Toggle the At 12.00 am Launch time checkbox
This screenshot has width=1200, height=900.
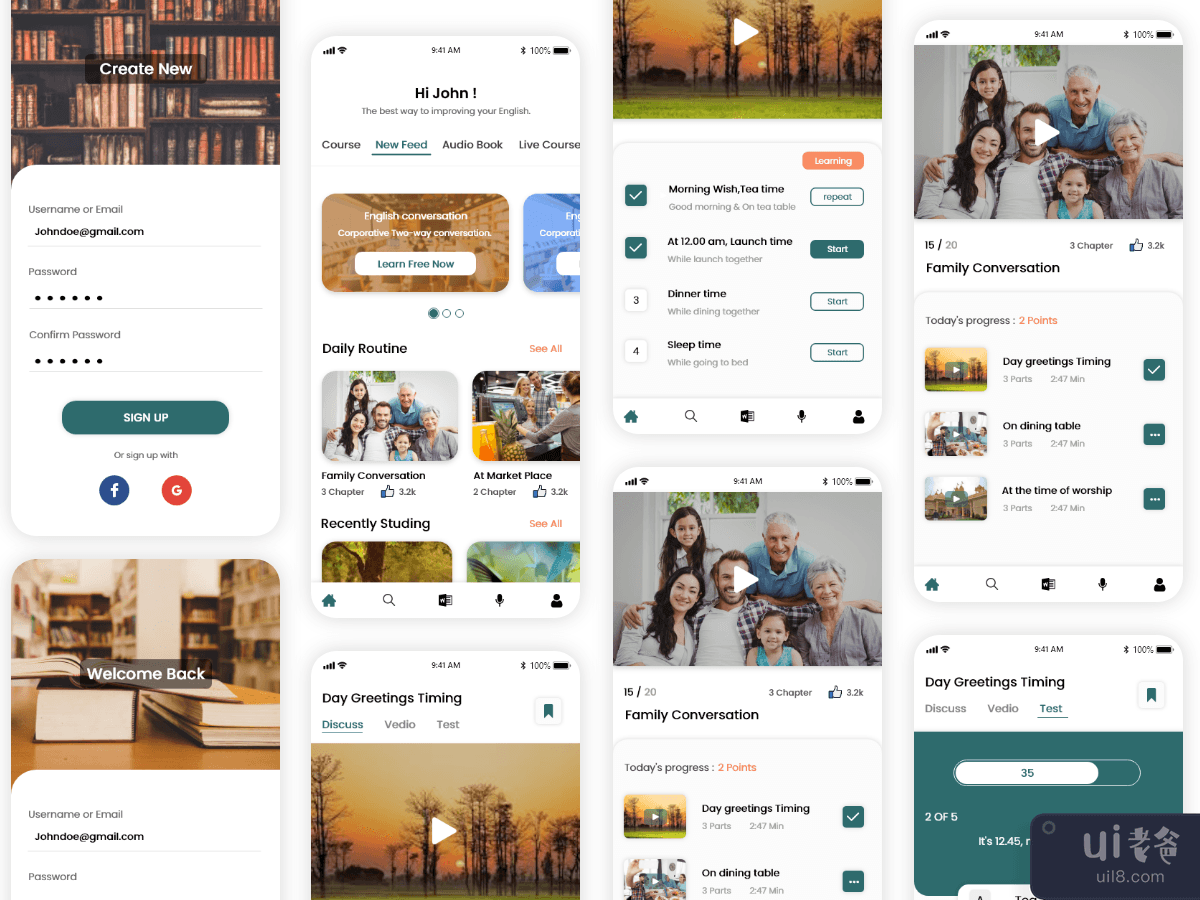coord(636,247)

※

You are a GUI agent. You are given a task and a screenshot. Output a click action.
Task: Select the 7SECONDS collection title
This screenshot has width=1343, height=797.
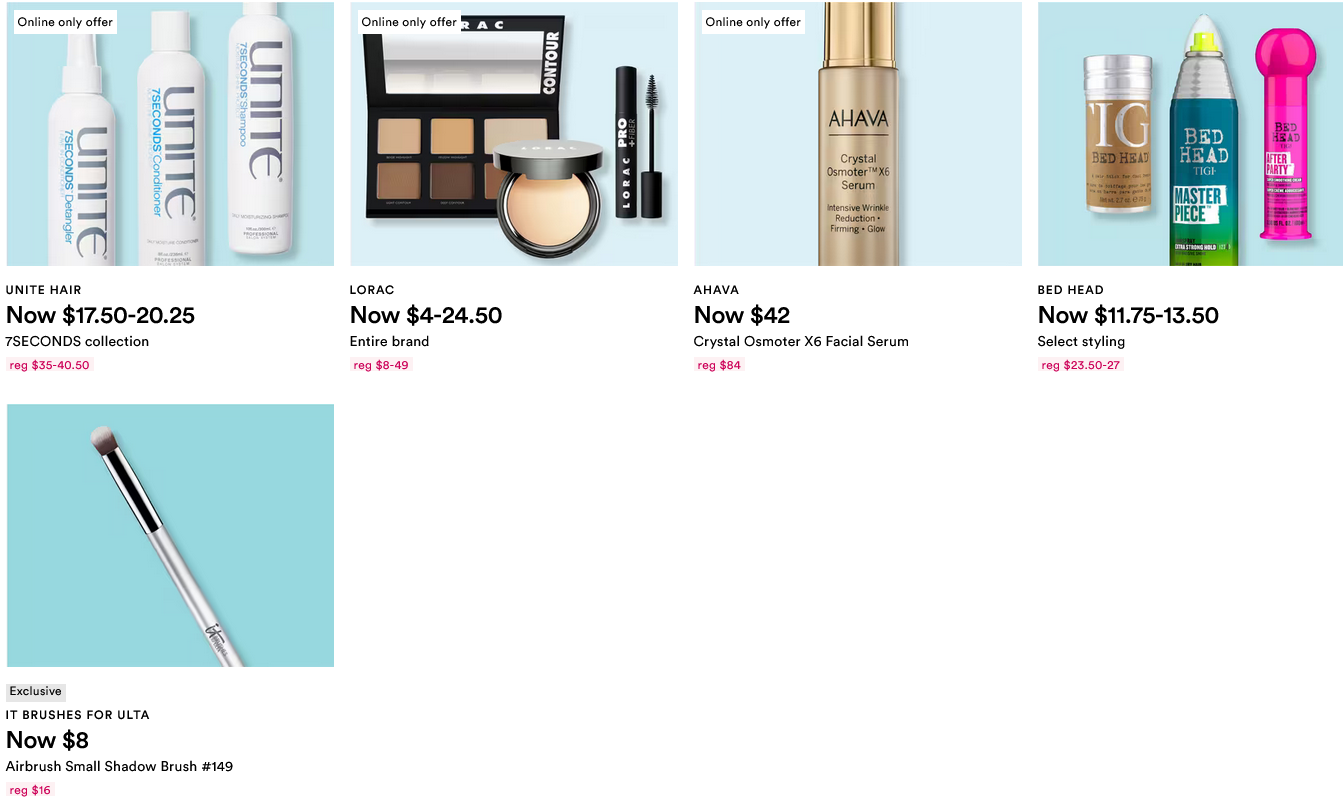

※

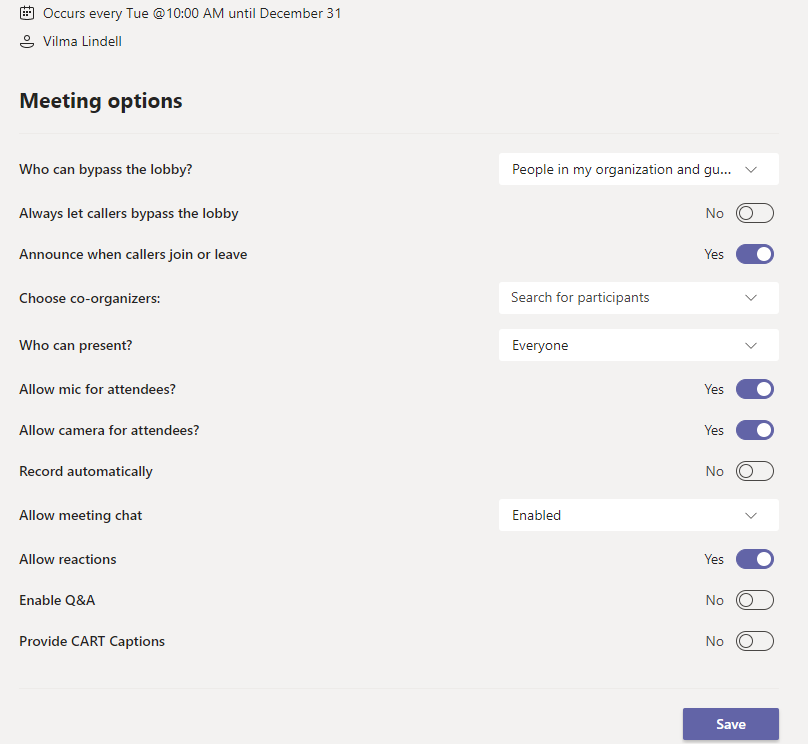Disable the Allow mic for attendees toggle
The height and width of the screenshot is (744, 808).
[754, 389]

※

- **Directions**
From the records above, repeat exactly the lines from the one with "You are a GUI" through the one with "This screenshot has width=1343, height=797.", both included.

- **Task response**
You are a GUI agent. You are given a task and a screenshot. Output a click action.
Task: Select the 7SECONDS collection title
This screenshot has width=1343, height=797.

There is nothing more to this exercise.